Most people who watch Dumbo aren't even aware of Jim Crow laws--or they realize that parody and caricature are part of cartoon satire.
The crows in Dumbo and Uncle Remus in Song of the South are more important to the story than Sam in Casablanca. The crows show Dumbo how to fly and Remus inspires children to see wonder in Nature. What does Sam do? He sings a banned song and scurries away.

They made a big deal about Barbie and "Bombie" (as I call the nuke movie) getting some audience but that doesn't really change the fact that these were niche market films. The so-called mainstream action fan isn't interested in either one.
And Sound of Freedom is also niche market.
The fact that Mission Impossible, Indiana Jones etc are not doing as well as they expected (I assume)--they were meant to be mass appeal films.

I don't think the owners care actually. For them it is like printing a leaflet. Greasing the wheels of machinery.

And this claim that Sound of Freedom was opposed by Disney.
Who are they kidding?
Disney has the power to torpedo any film from theatrical distribution if it really wanted to.
When they were shutting down FOX films from retro cinemas in 2019--the owners of those theaters were afraid to speak on record.
That's how much they feared the company wrath.

And all three--Barbie, Oppenheimer, and Sound of Freedom have a specific political agenda which they don't hide.
It may suggest that the tentpole has burned out--but what does that leave? Niche market political films?
 
I've read/watched a couple of things recently saying Disney's streaming model is heading for disaster, and they make sense. Disney needs to keep making new contact to keep people on its streaming platform, but because this new content is remoulds of old stuff, it leads to brand dilution and puts audiences off. Plus their movie costs tend to come in way too high, often because of reshoots. The only way out of the mess is to make well-written, lower-budget content using new IPs.

▶ [Request 1] In the records, rewrite the lines starting with the first line and going on through the line with "will pyautogui.click(x=263, y=66).", putting "capture" in place of "screenshot" and leaving everything else unchanged.
The commentary above has no connection to the records that come after it.

[Records from a data collection]
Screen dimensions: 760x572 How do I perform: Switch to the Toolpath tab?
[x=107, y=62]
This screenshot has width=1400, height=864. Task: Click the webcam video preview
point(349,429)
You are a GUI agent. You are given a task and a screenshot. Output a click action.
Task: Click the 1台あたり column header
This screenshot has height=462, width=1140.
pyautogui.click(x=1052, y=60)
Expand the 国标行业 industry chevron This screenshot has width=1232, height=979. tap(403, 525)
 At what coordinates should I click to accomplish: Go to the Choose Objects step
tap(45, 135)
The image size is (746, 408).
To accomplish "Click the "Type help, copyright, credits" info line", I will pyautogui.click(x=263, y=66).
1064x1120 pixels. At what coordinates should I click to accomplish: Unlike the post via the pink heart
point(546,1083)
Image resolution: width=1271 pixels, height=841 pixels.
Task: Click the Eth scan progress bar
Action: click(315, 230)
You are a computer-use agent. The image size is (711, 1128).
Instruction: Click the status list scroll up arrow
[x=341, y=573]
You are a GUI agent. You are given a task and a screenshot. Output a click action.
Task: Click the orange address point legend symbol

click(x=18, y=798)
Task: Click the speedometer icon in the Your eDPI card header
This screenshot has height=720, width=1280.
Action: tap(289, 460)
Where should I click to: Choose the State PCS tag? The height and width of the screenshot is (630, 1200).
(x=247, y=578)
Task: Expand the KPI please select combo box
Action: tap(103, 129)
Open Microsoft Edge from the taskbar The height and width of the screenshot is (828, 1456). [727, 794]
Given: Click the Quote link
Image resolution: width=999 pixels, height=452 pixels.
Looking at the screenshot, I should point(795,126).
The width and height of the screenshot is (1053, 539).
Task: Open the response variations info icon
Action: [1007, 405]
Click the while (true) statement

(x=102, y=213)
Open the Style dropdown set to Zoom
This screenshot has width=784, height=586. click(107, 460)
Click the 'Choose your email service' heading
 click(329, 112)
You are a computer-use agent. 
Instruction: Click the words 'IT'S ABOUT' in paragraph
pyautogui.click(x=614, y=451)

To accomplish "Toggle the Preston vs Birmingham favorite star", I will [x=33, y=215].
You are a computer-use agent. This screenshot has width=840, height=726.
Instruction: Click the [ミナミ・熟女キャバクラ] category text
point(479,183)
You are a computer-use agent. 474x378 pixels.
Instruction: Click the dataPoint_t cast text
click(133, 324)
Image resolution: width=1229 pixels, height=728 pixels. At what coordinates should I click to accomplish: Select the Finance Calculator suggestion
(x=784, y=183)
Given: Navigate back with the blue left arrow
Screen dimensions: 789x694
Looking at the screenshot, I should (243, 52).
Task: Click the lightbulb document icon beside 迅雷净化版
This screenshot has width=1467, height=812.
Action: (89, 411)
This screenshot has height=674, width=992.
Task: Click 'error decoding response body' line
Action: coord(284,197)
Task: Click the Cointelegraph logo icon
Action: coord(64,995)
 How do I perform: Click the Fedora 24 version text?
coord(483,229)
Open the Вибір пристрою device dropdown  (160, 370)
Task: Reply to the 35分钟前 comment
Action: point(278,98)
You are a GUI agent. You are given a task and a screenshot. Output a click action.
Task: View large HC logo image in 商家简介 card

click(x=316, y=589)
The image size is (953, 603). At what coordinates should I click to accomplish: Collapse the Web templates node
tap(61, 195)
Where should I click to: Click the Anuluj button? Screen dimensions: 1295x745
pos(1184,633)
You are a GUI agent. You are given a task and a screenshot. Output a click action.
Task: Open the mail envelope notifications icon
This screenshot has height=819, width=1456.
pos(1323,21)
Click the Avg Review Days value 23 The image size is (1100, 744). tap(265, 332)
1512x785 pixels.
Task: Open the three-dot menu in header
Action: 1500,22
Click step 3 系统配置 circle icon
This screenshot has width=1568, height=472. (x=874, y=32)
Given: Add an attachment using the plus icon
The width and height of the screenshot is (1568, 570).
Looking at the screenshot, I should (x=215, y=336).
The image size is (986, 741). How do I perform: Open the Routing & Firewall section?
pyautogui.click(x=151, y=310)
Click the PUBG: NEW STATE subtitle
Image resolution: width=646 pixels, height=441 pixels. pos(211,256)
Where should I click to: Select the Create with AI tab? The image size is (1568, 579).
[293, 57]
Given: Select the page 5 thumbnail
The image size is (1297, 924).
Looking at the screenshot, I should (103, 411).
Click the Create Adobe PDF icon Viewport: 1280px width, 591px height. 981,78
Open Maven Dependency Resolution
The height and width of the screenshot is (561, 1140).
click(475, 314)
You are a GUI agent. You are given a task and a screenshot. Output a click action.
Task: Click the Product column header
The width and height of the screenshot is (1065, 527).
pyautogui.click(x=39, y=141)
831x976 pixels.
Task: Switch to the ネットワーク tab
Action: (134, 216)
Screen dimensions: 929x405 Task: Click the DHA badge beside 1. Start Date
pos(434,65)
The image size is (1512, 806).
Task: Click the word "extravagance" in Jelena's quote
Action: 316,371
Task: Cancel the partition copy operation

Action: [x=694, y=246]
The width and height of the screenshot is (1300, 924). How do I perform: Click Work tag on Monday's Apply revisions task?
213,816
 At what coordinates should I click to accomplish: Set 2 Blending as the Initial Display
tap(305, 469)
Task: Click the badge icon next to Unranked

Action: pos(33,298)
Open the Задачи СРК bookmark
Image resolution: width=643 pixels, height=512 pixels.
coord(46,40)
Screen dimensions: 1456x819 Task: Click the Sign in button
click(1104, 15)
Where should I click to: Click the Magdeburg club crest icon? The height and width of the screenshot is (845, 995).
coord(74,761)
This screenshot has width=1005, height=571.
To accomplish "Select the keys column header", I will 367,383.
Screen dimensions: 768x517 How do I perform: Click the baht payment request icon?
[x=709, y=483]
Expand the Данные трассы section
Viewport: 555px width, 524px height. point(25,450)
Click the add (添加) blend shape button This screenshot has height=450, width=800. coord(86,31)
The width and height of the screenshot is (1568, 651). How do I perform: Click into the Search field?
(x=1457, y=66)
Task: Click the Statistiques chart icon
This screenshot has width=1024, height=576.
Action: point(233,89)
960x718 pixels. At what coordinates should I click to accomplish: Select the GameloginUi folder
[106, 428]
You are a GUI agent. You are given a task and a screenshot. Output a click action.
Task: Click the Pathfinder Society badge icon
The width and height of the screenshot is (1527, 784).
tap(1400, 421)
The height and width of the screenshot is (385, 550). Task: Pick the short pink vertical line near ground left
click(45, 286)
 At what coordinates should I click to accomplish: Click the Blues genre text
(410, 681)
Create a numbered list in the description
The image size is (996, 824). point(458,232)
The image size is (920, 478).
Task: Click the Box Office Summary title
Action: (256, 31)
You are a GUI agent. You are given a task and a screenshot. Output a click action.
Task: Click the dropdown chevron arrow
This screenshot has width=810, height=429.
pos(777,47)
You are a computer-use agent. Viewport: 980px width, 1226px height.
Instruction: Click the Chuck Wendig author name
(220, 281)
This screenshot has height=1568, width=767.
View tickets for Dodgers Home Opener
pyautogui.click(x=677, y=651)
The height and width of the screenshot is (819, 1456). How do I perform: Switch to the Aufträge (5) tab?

▶ [Request 2] In the commentary on Disney and recent films, what is described as the only way out of the mess for Disney's streaming model?

▶ [Full output 1]
Screen dimensions: 760x572 How do I perform: Switch to the Toolpath tab?
[x=107, y=62]
This capture has width=1400, height=864. Task: Click the webcam video preview
point(349,429)
You are a GUI agent. You are given a task and a capture. Output a click action.
Task: Click the 1台あたり column header
This capture has height=462, width=1140.
pyautogui.click(x=1052, y=60)
Expand the 国标行业 industry chevron This capture has width=1232, height=979. tap(403, 525)
 At what coordinates should I click to accomplish: Go to the Choose Objects step
tap(45, 135)
The image size is (746, 408).
To accomplish "Click the "Type help, copyright, credits" info line", I will pyautogui.click(x=263, y=66).

▶ [Full output 2] Making well-written, lower-budget content using new IPs.